Dalam konteks tindakan kriminal, baik dosa besar maupun kecil, tetap dianggap tindakan kriminal. Bedanya, ada yang sanksinya telah ditetapkan oleh nas, baik dalam bentuk hudud maupun jinayah, maupun sanksinya tidak ditetapkan oleh nas, tetapi diserahkan kepada kadi, baik dalam bentuk takzir maupun mukhalafat.

Perlu dicatat, tindakan kriminal ini bukan fitrah manusia. Tindakan ini juga bukan sesuatu yang dihasilkan oleh manusia, tetapi bisa disebut sebagai penyakit yang menimpa manusia. Penyakit yang harus diselesaikan dan diobati. Karena itu, tindakan kriminal ini merupakan pelanggaran hukum syariat.

Adanya sistem sanksi dalam Islam fungsinya ada dua, sebagai zawajir dan jawabir. Zawajir artinya sanksi dalam Islam itu mencegah terjadinya perbuatan jahat itu terulang kembali. Jawabir artinya sanksi dalam islam itu dapat menghapus dosa dan tidak dibalas kembali ketika di akhirat kelak. Jadi, adanya penerapan sistem sanksi dalam Islam pada hakikatnya untuk kemaslahatan bersama. Terlebih, ini merupakan tuntutan keimanan kita kepada Allah dan Rasul-Nya.

/ Negara dalam Islam Menjaga Masyarakat /

Untuk menjaga masyarakat,maka yang dibutuhkan bukan hanya individu yang sadar akan standar perbuatan, halal haram. Perlu juga masyarakat yang menegakkan aktivitas khas dalam Islam, yakni amar ma'ruf nahi munkar (dakwah).

Rasulullah bersabda :
"Perumpamaan orang yang menegakkan hukum Allah dan orang yang diam terhadapnya seperti sekelompok orang yang berlayar dengan sebuah kapal lalu sebagian dari mereka ada yang mendapat tempat di atas dan sebagian lagi di bagian bawah perahu. Lalu orang yang berada di bawah perahu bila mereka mencari air untuk minum mereka harus melewati orang-orang yang berada di bagian atas seraya berkata; "Seandainya boleh kami lubangi saja perahu ini untuk mendapatkan bagian kami sehingga kami tidak mengganggu orang yang berada di atas kami". Bila orang yang berada di atas membiarkan saja apa yang diinginkan orang-orang yang di bawah itu maka mereka akan binasa semuanya. Namun bila mereka mencegah dengan tangan mereka maka mereka akan selamat semuanya".

[HR. Bukhari]

Selain itu, yang tidak kalah utama adalah peran negara. Negara dalam Islam berfungsi sebagai raa'in (pengurus) urusan umat dalam negeri maupun luar negeri sesuai dengan Islam. Mengurus ini bermakna mengatur segala aspek kehidupan dengan syariat. Sehingga, masyarakat bisa terjaga dari kejahatan. Karna semua aspek mulai dari politik, ekonomi, pendidikan,sosial hingga sanksi berdasarkan syariat Islam. Ini hanya bisa terwujud ketika Islam memiliki kekuasaan, sebagaimana masa Rasulullah dan Para Sahabat. Serta, patut diingat perkataan Imam Ghazali tentang Agama dan Kekuasaan.

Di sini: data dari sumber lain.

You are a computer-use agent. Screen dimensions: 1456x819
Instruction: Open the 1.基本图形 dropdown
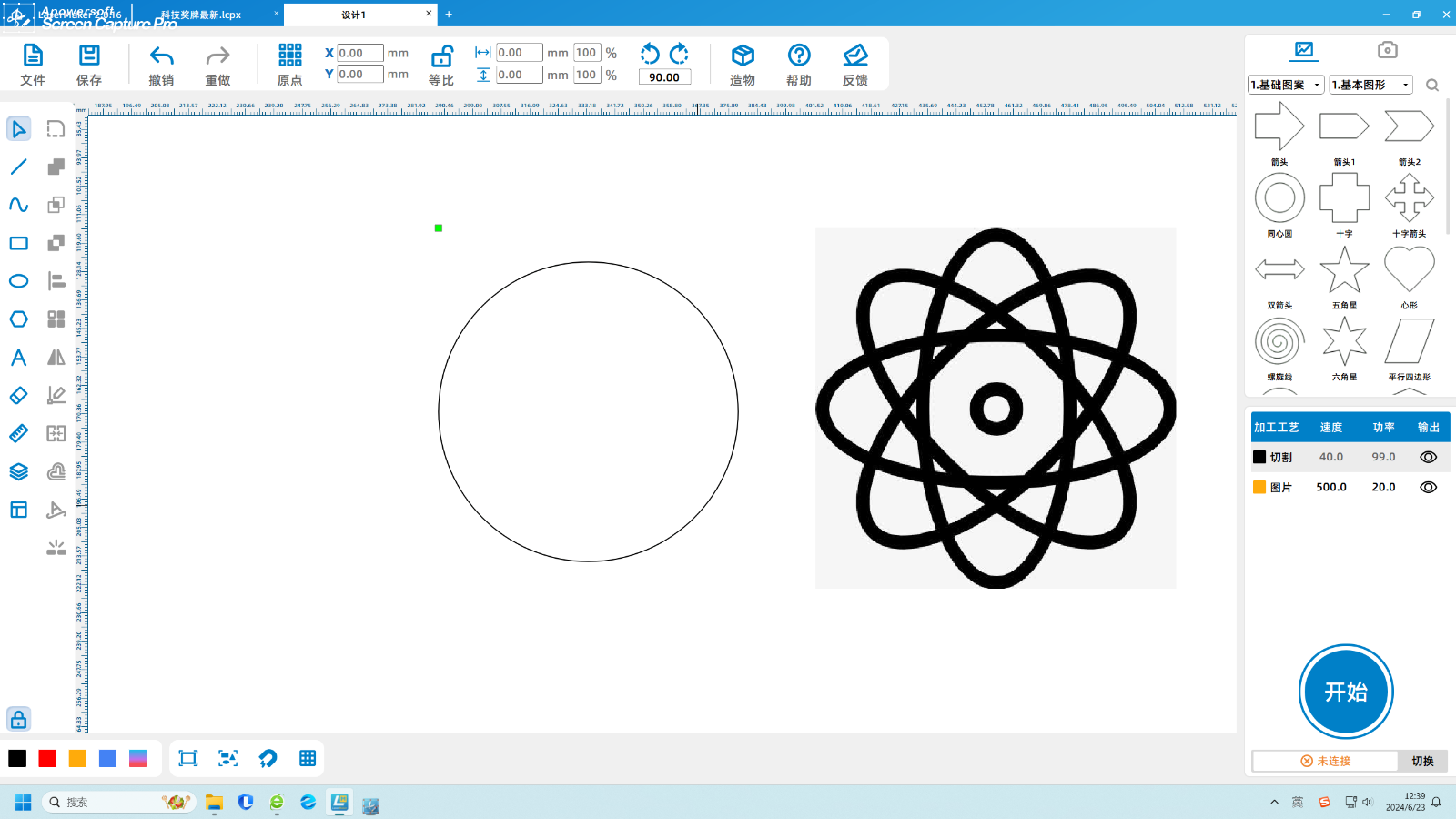pos(1370,85)
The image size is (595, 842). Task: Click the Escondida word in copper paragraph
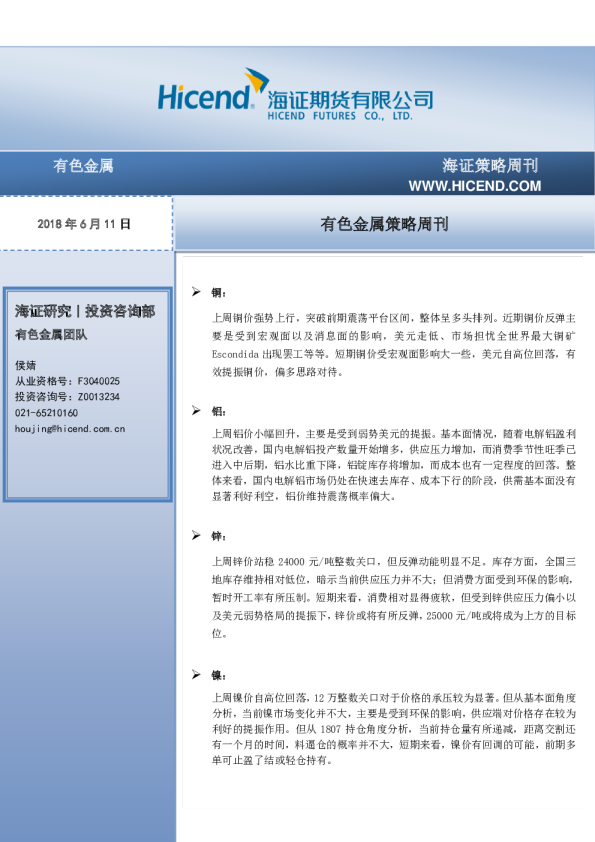(235, 354)
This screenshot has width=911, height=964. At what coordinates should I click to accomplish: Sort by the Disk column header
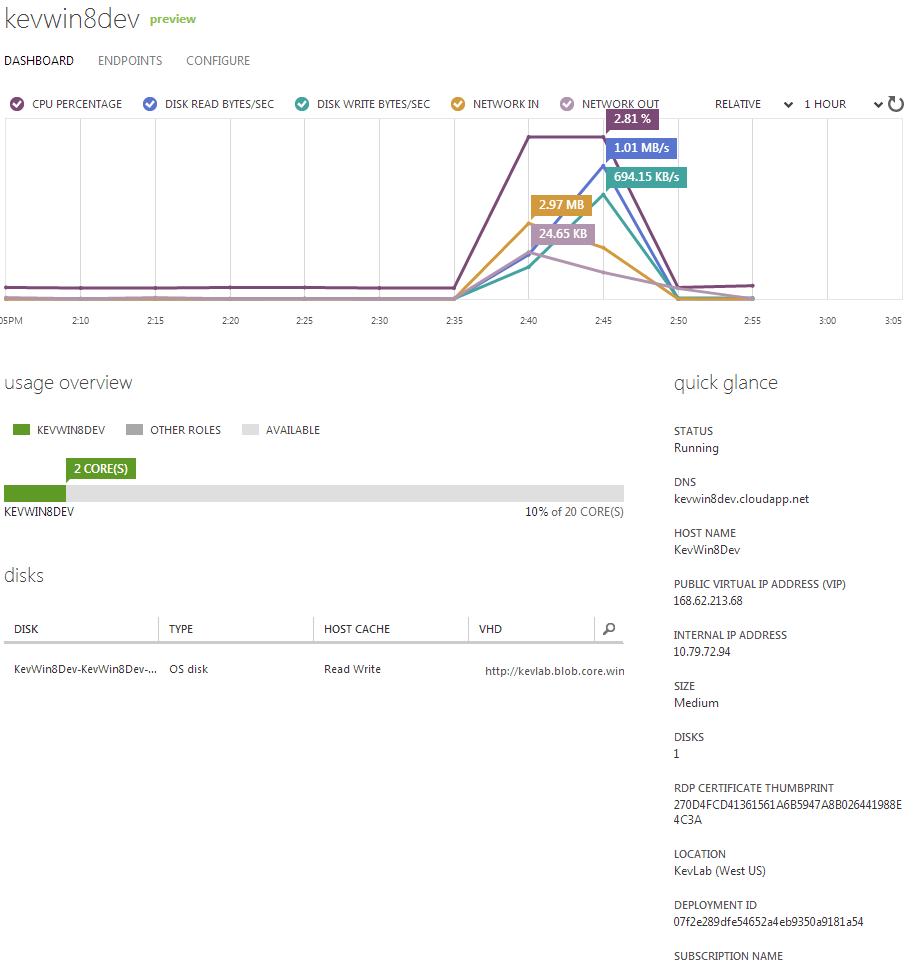pos(27,629)
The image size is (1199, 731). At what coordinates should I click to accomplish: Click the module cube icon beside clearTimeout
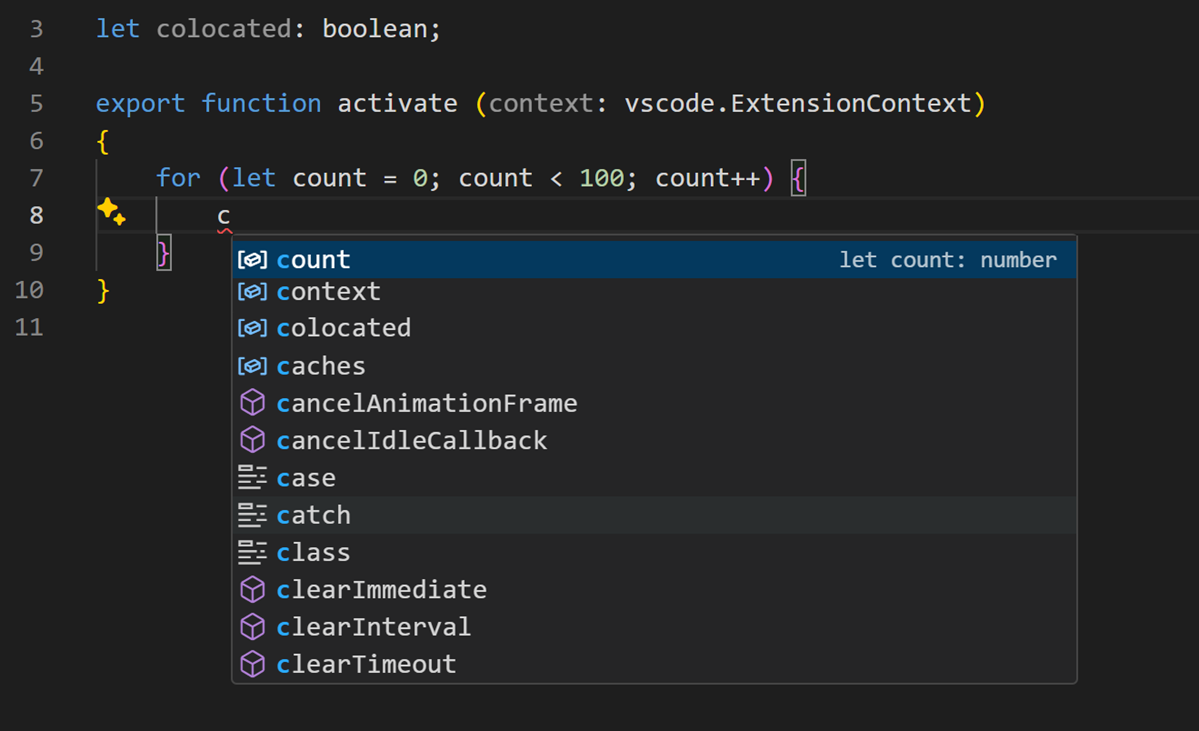pos(252,663)
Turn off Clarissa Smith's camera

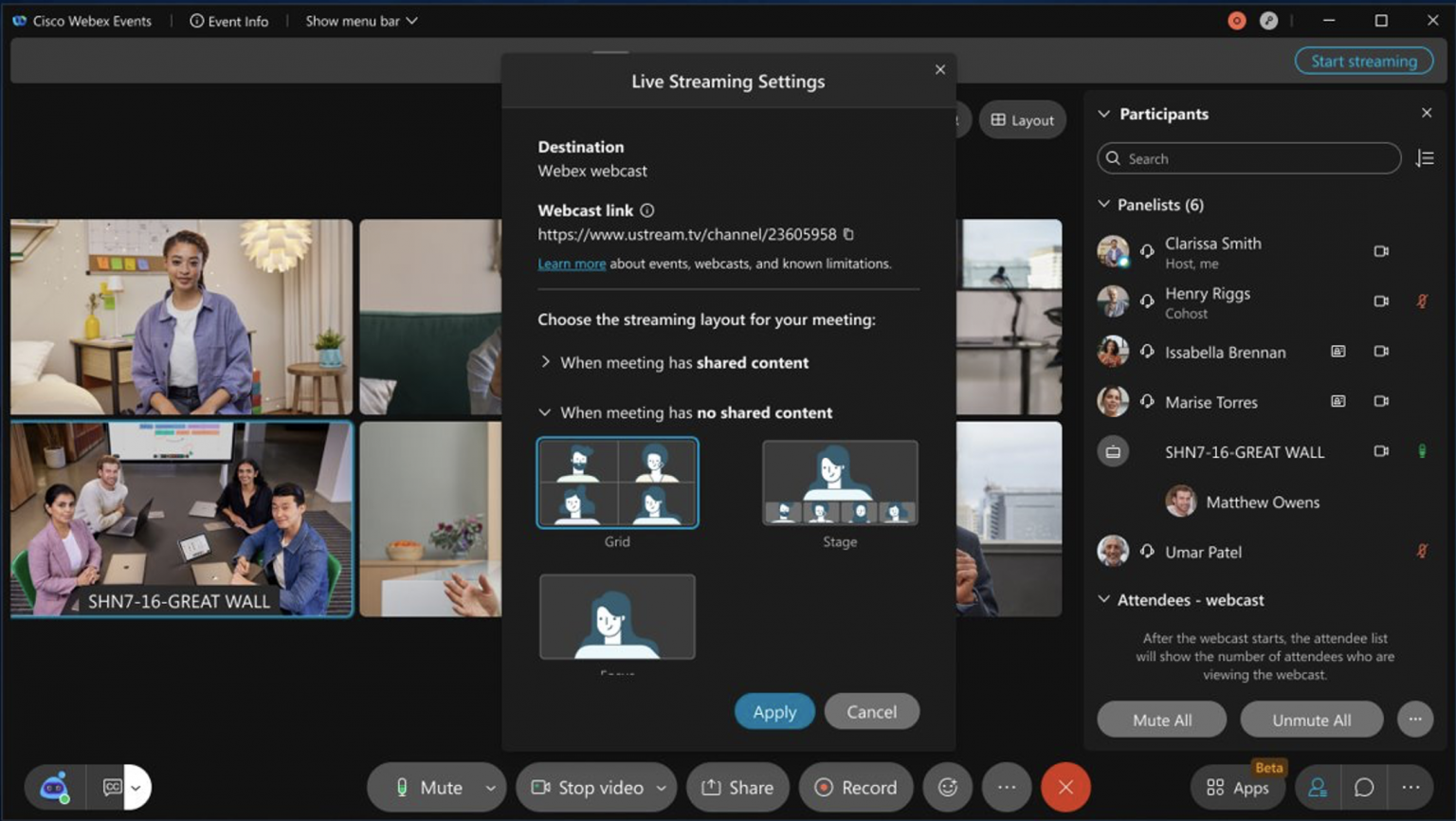pos(1381,251)
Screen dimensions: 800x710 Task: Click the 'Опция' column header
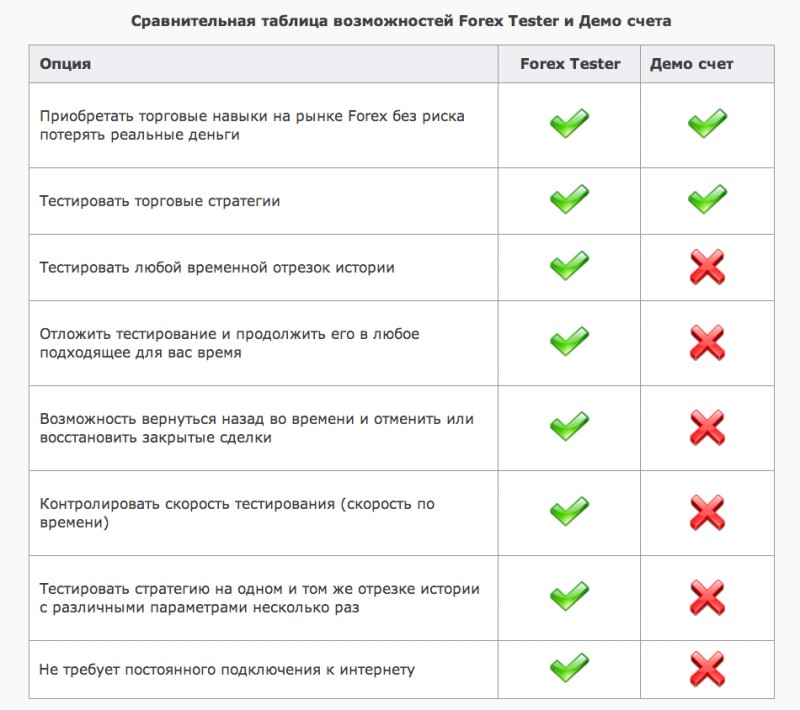point(65,64)
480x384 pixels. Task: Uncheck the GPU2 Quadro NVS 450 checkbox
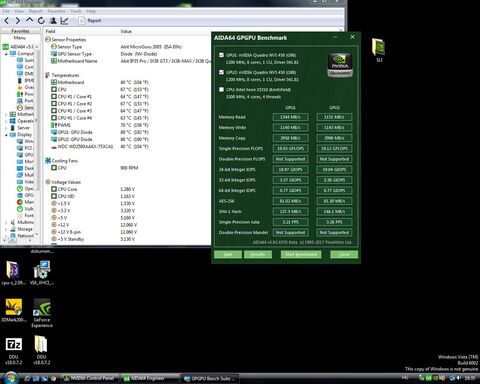(221, 72)
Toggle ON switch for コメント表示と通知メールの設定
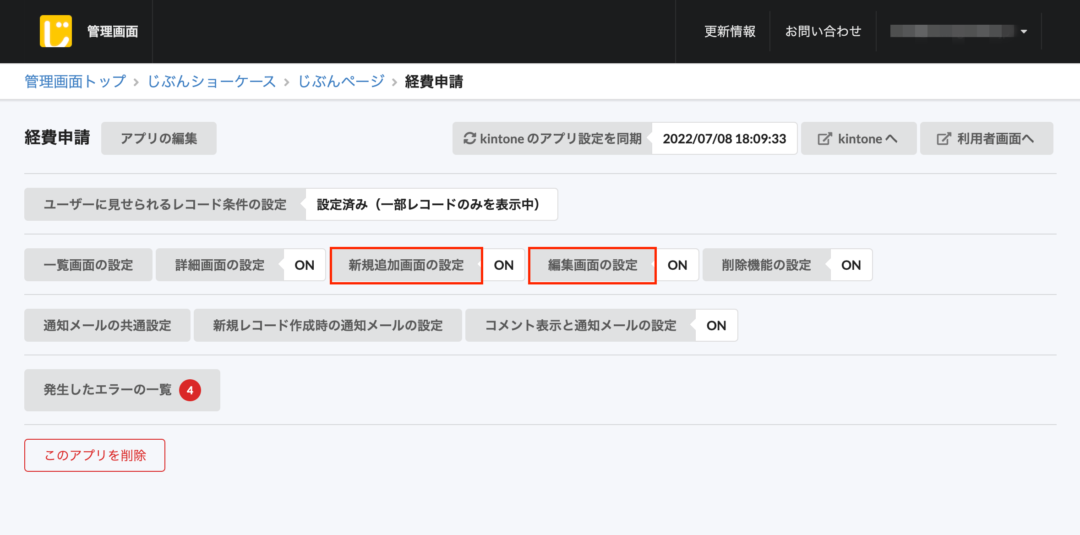Screen dimensions: 1080x535 pos(716,325)
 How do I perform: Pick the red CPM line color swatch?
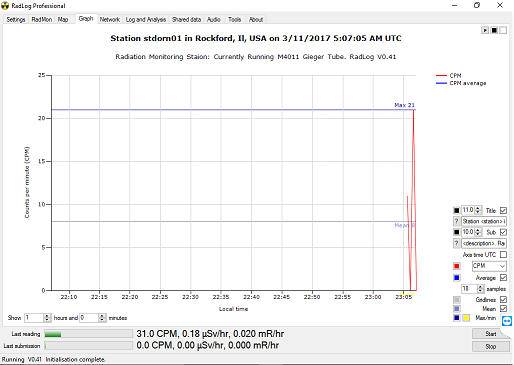click(x=457, y=266)
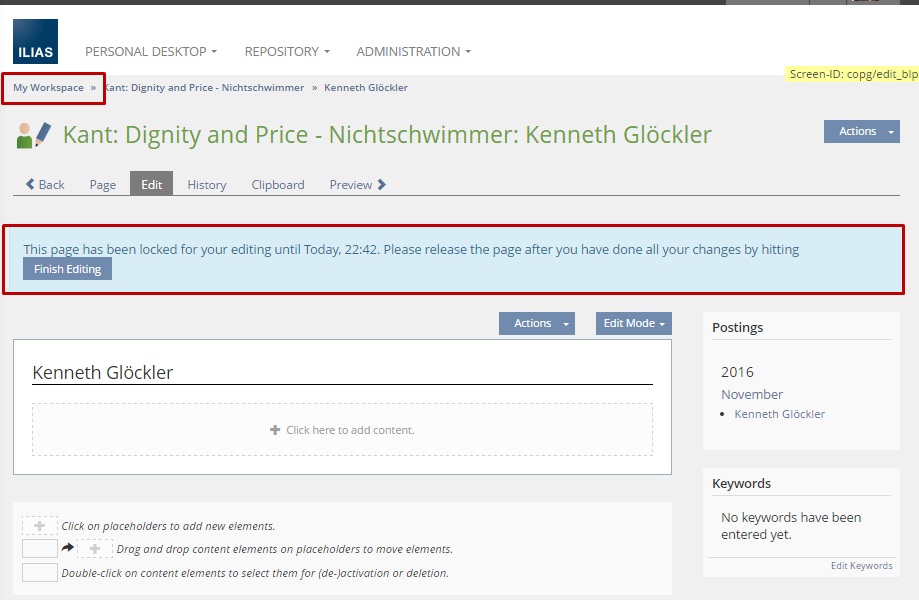The image size is (919, 600).
Task: Click the plus placeholder icon in legend
Action: click(x=40, y=526)
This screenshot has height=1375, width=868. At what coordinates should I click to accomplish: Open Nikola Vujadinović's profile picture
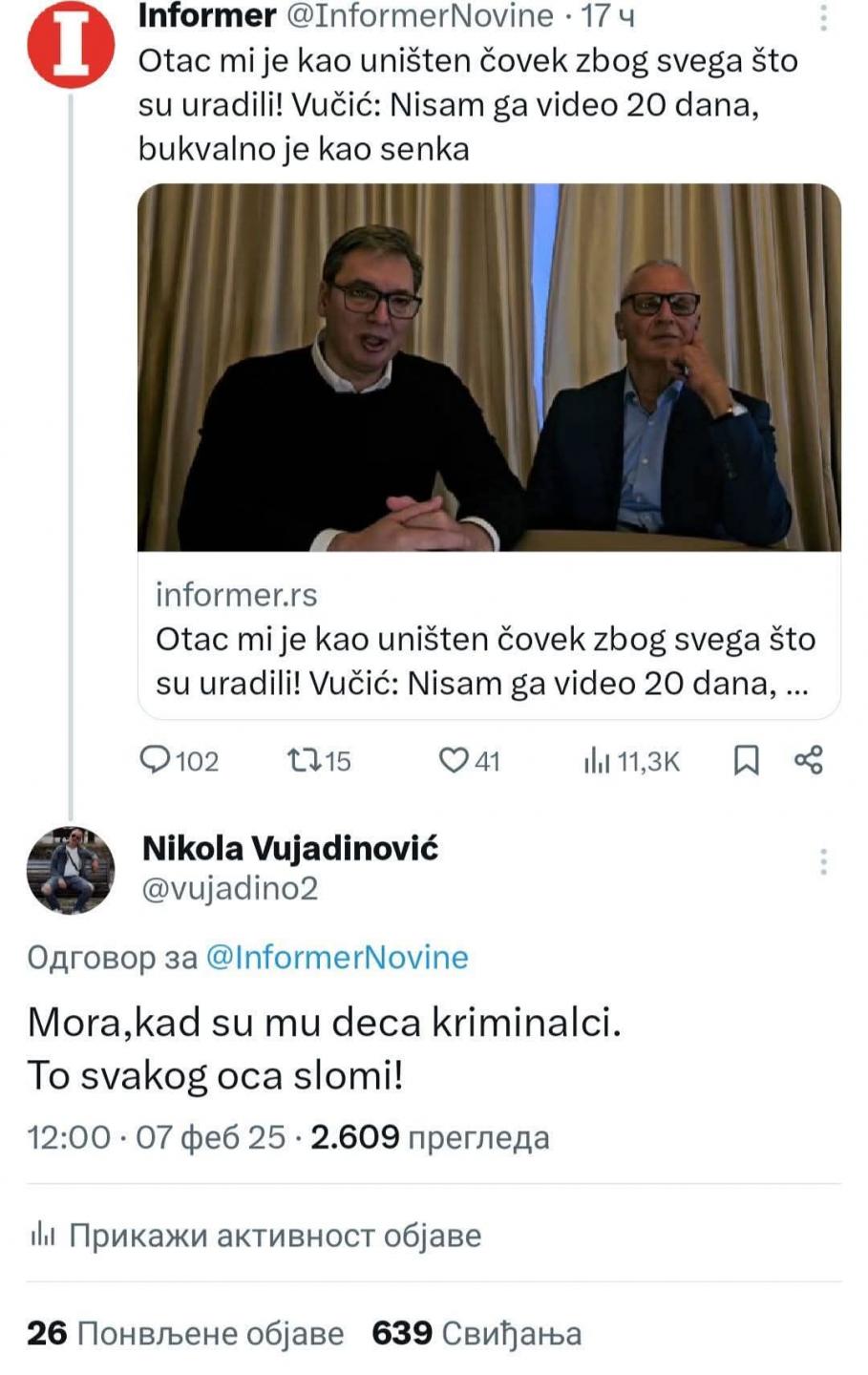[x=71, y=870]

“Negara dan agama adalah saudara kembar. Agama merupakan dasar, sedangkan negara adalah penjaganya. Sesuatu yang tanpa dasar akan runtuh, dan dasar tanpa penjaganya akan hilang”.

Semoga ini menguatkan kita untuk bersegera hidup dengan sistem Islam dalam naungan Khilafah Islamiyyah yang mengikuti metode kenabian. Wallahu a'lam bish shawab.